Cybercities

10:762:352 and 34:970:653 Bloustein School of Planning and Policy, Rutgers University

Fall 2014. Civic Square Building 261 Thursdays 1.10-2.30 and online. (Hybrid course).

Briavel Holcomb. Office 534 CSB. 848 932-2379

Office hours Thurs 10am to noon and by appointment

Class website on Sakai – http://sakai.rutgers.edu

“There can be no gainsaying about the fact that a great revolution is taking place in the world today…That is, a technological revolution with the impact of automation and cybernation…Modern man through scientific genius has been able to dwarf distance. Through our genius we have made this world a neighborhood. And yet we – we have not yet had the ethical commitment to make of it a brotherhood. But somehow, and in some way, we have got to do this.” Martin Luther King, four days before he died in 1968.

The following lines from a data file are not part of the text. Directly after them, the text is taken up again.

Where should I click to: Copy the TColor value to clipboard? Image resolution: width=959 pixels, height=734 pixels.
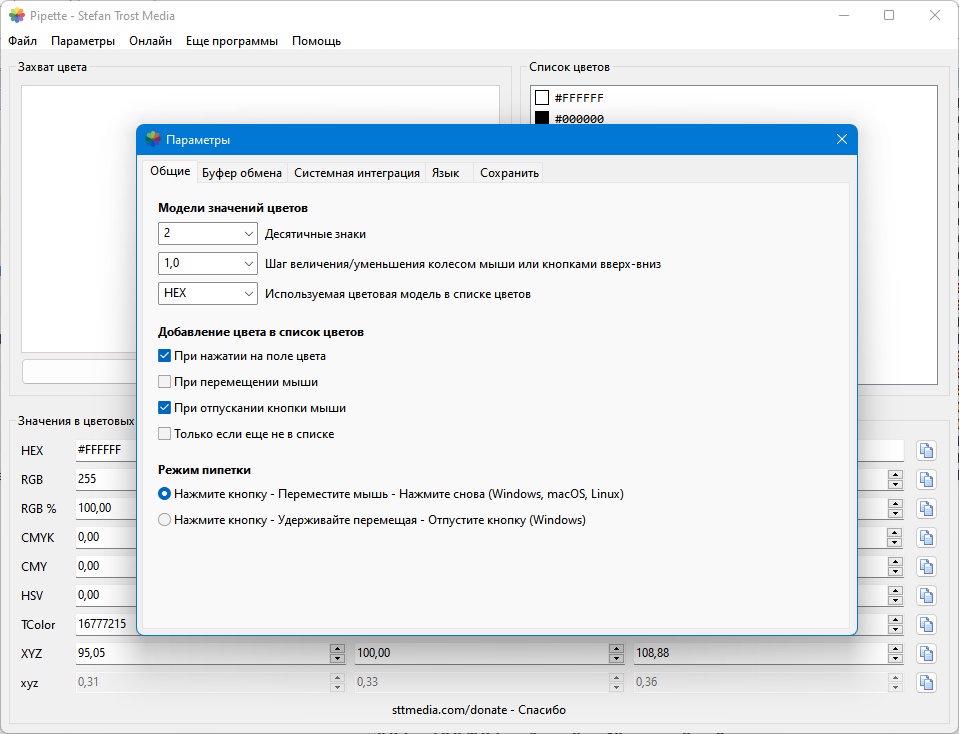[x=927, y=625]
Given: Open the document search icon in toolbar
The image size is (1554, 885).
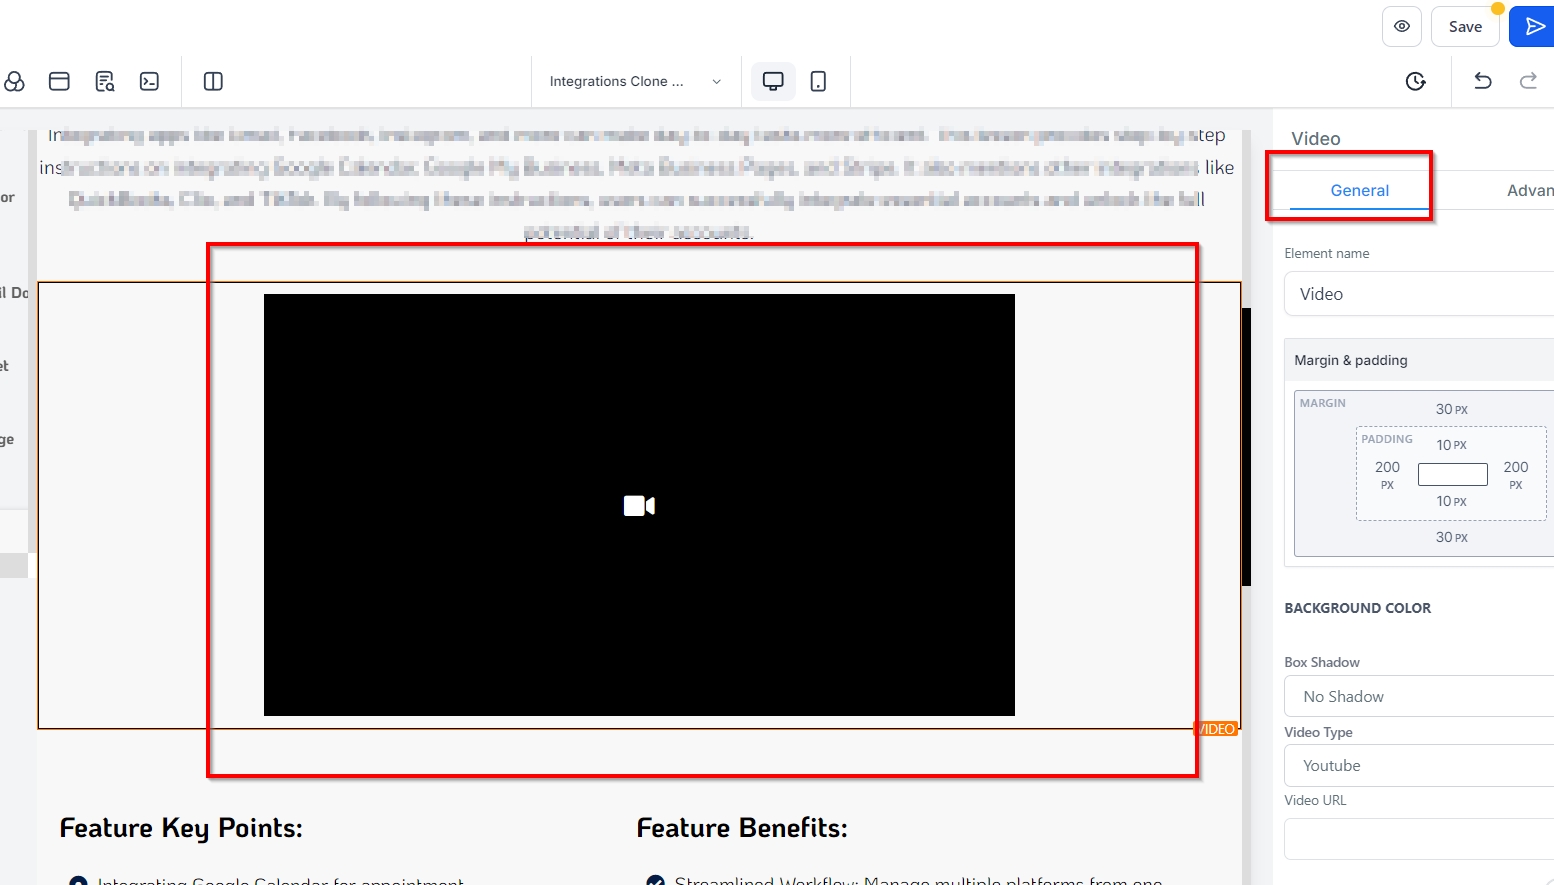Looking at the screenshot, I should (104, 82).
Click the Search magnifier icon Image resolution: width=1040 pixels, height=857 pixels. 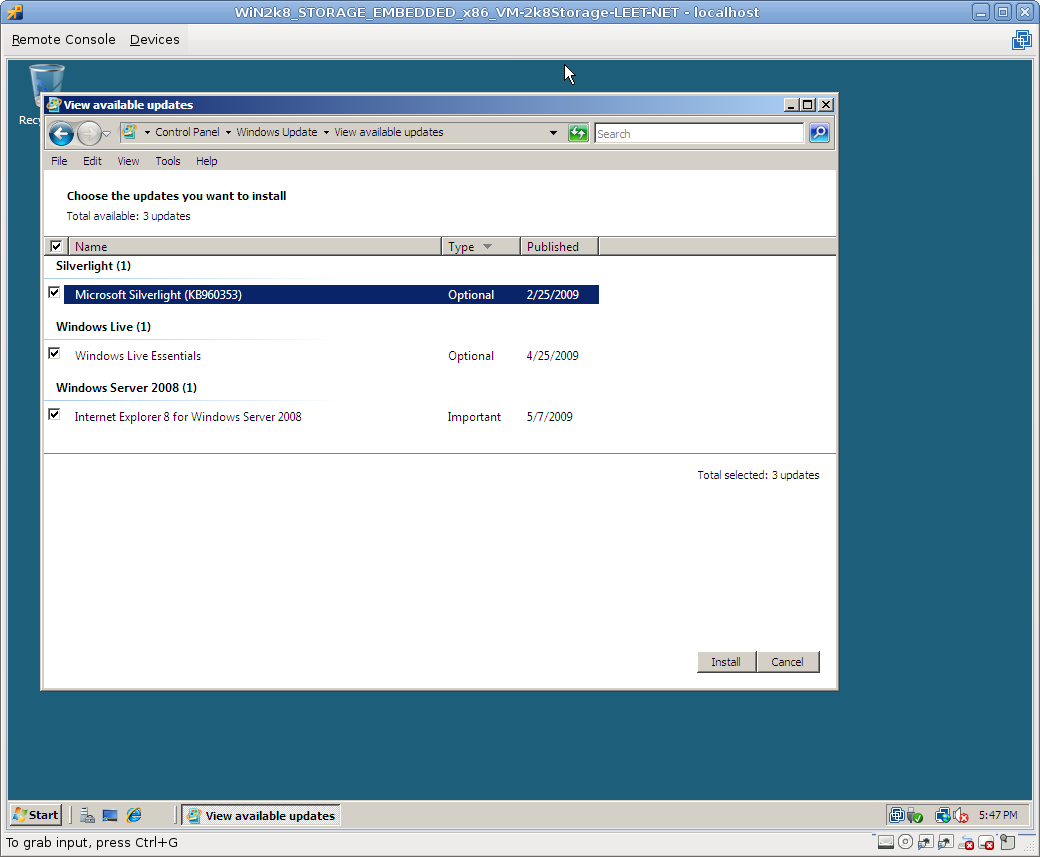(819, 133)
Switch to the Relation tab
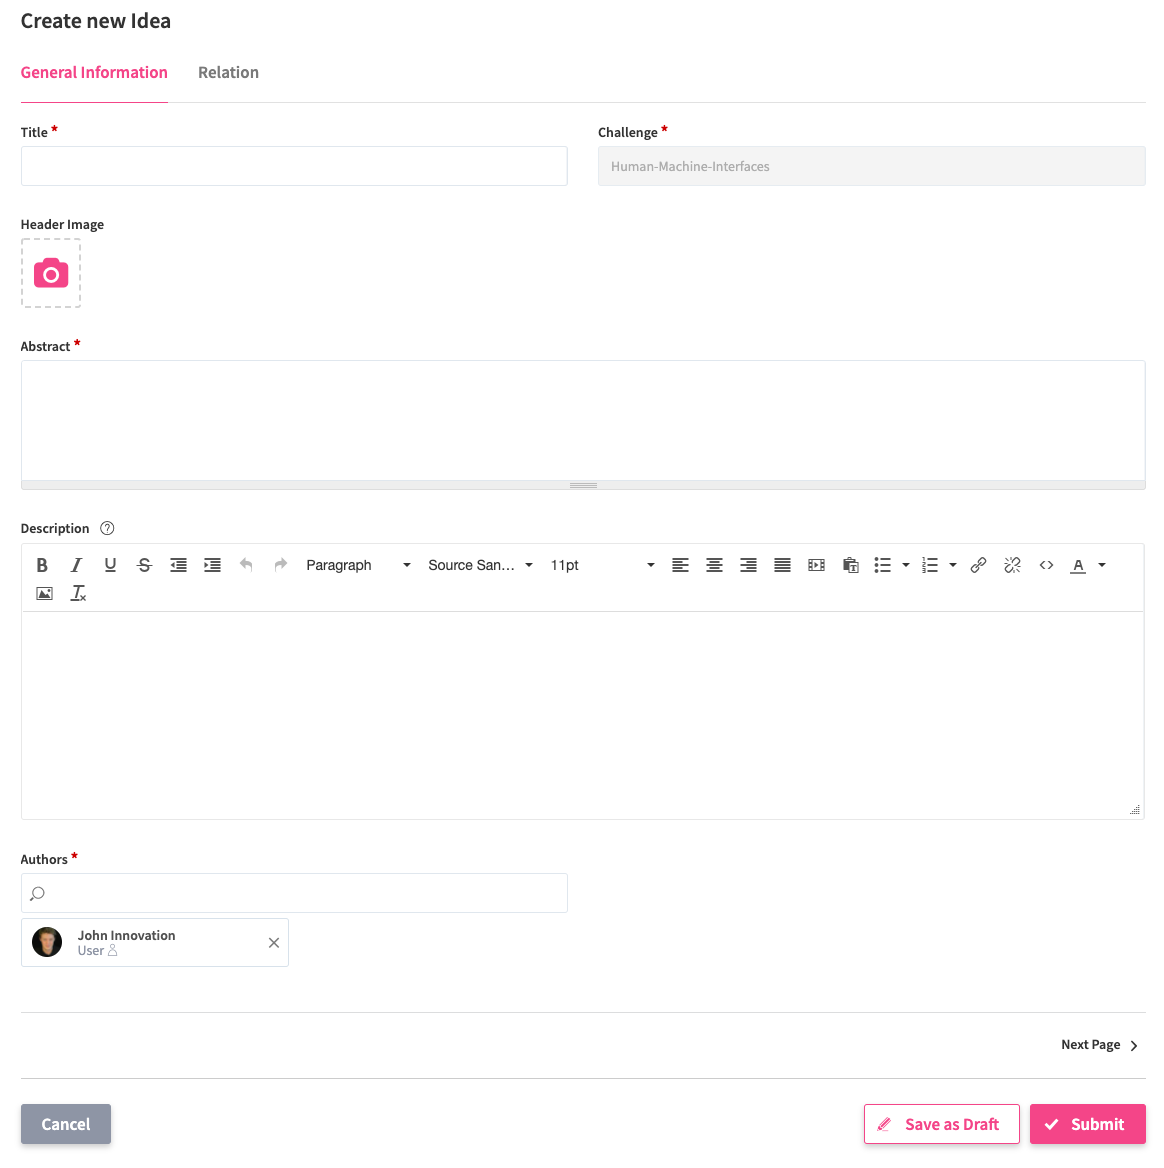Screen dimensions: 1164x1168 coord(228,72)
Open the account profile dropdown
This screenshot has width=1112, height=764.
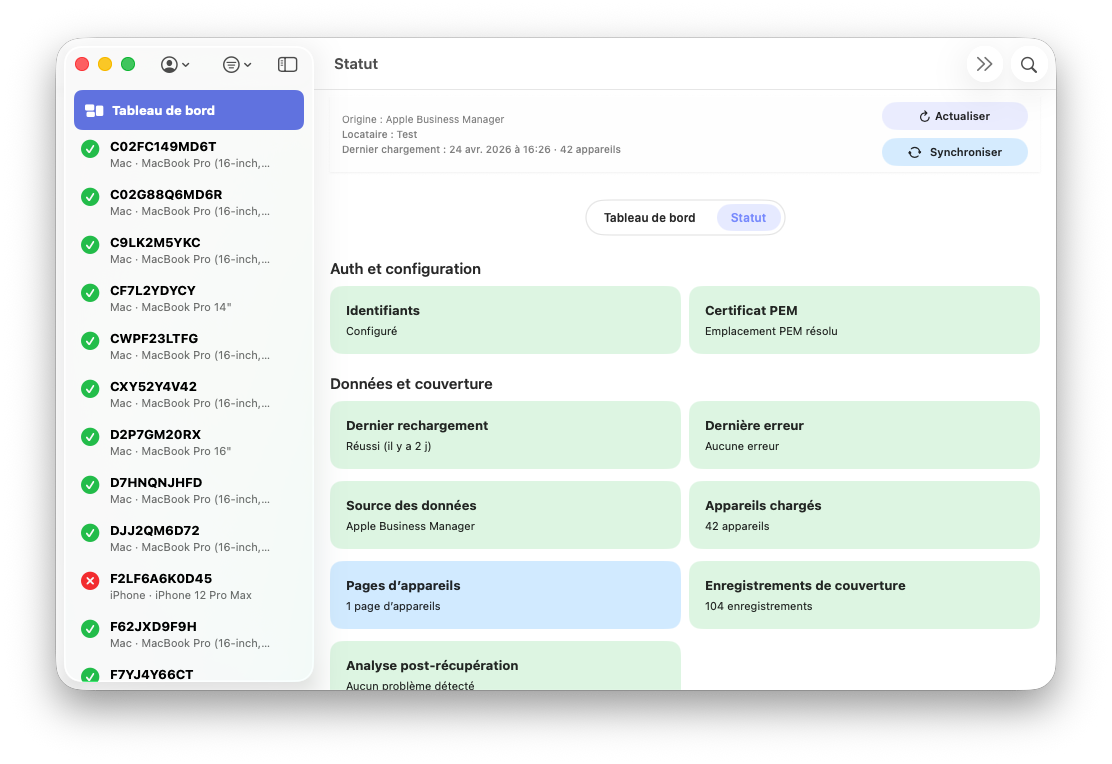tap(175, 64)
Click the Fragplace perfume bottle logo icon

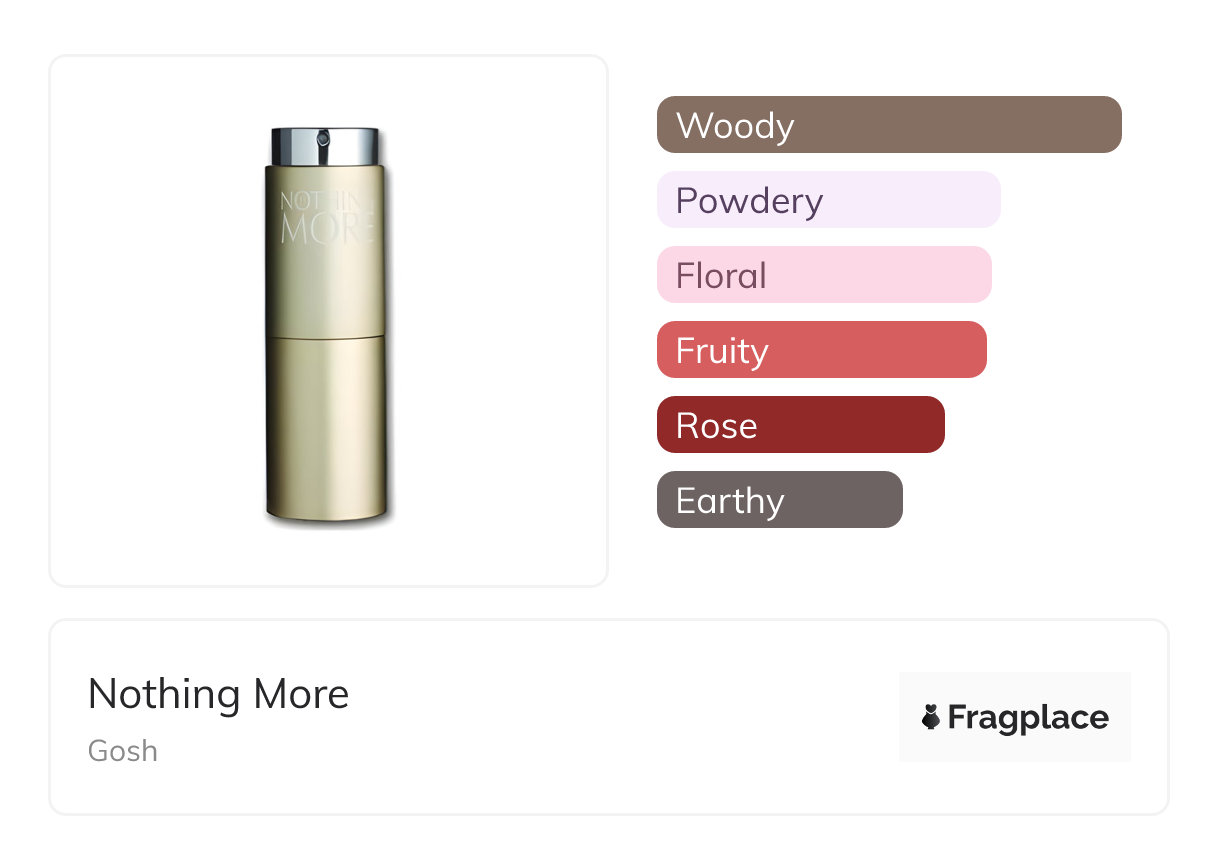tap(931, 717)
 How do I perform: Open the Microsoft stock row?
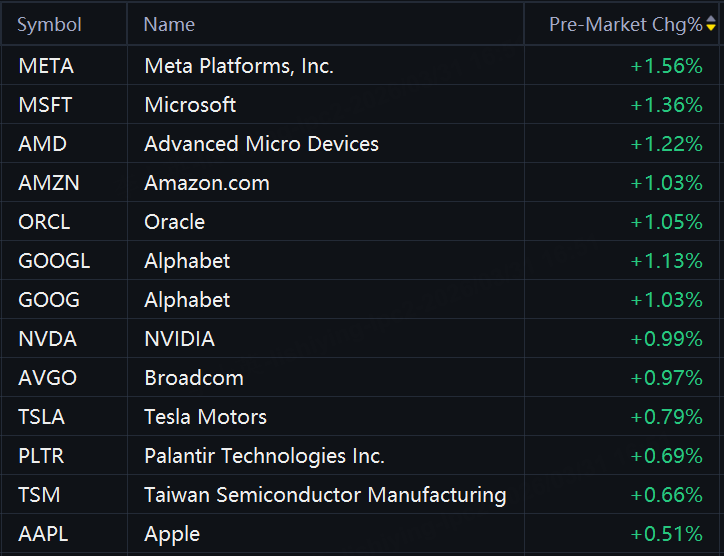[190, 105]
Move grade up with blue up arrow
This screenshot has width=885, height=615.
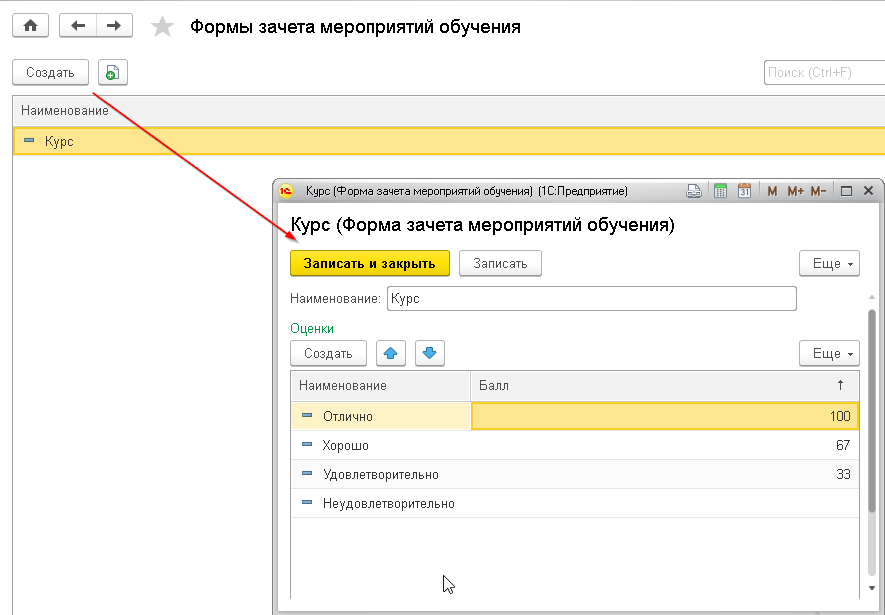click(391, 353)
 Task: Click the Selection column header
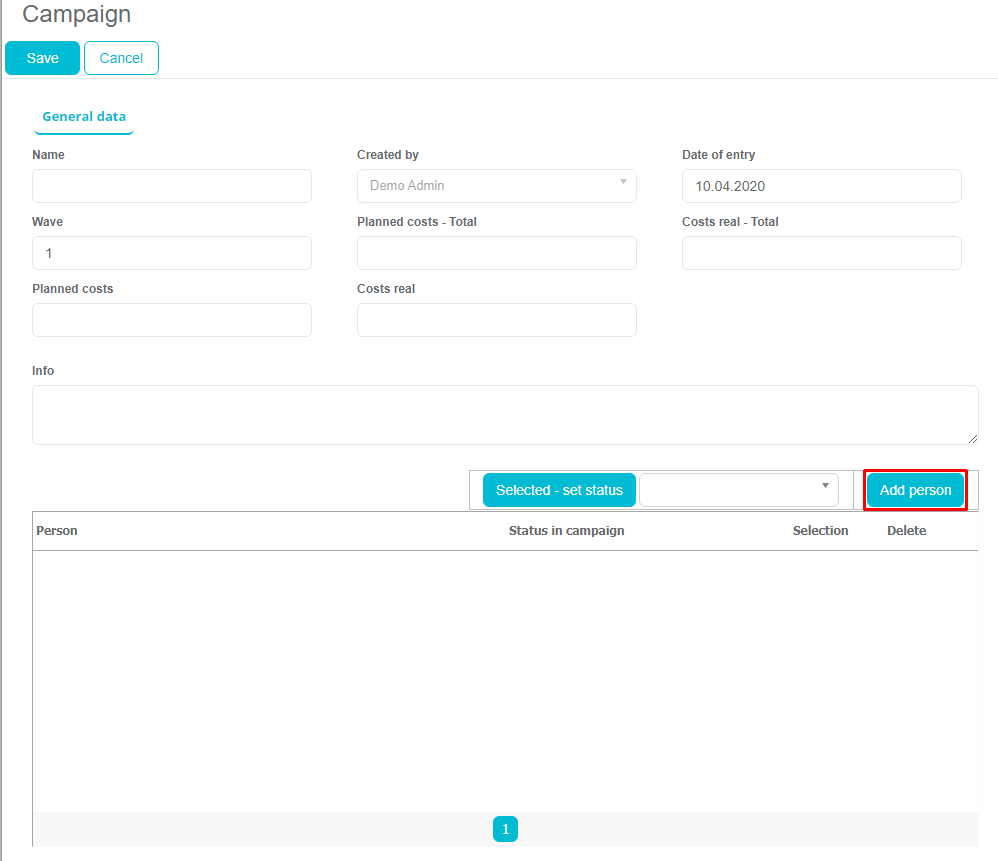pos(820,531)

This course explores some of the social and economic implications of the new communications technology – especially the internet/WWW – focusing on the changes the net is bringing to urban life. “As the English urbanist Sir Peter Hall has observed, the difficulty in predicting the impact of the internet on our metropolitan areas can be compared with the difficulty observers faced 80 years ago in predicting the impact of the automobile…Some observers assert that the internet will doom cities to obsolescence as cyberspace communication replaces face-to-face contacts that cities used to provide. Others see big cities reborn as hip environments where the art world and other urban-based centers of creativity meet the new technology of communications” (Robert Fishman “The American Metropolis at Century’s End: Past and Future Influences”).

Like the communications technology this course is about, its structure is fluid and changing. The course will include some rudimentary technological material on, for example, bandwidth, cable vs. wireless, mobile technologies, but it is not a “how to” or technical course. Rather, we explore how the IT revolution is changing employment, education, entertainment, politics, transportation, security and interpersonal communications. While society is changing in scales from the global to the local in response to these new technologies, our focus is on cities.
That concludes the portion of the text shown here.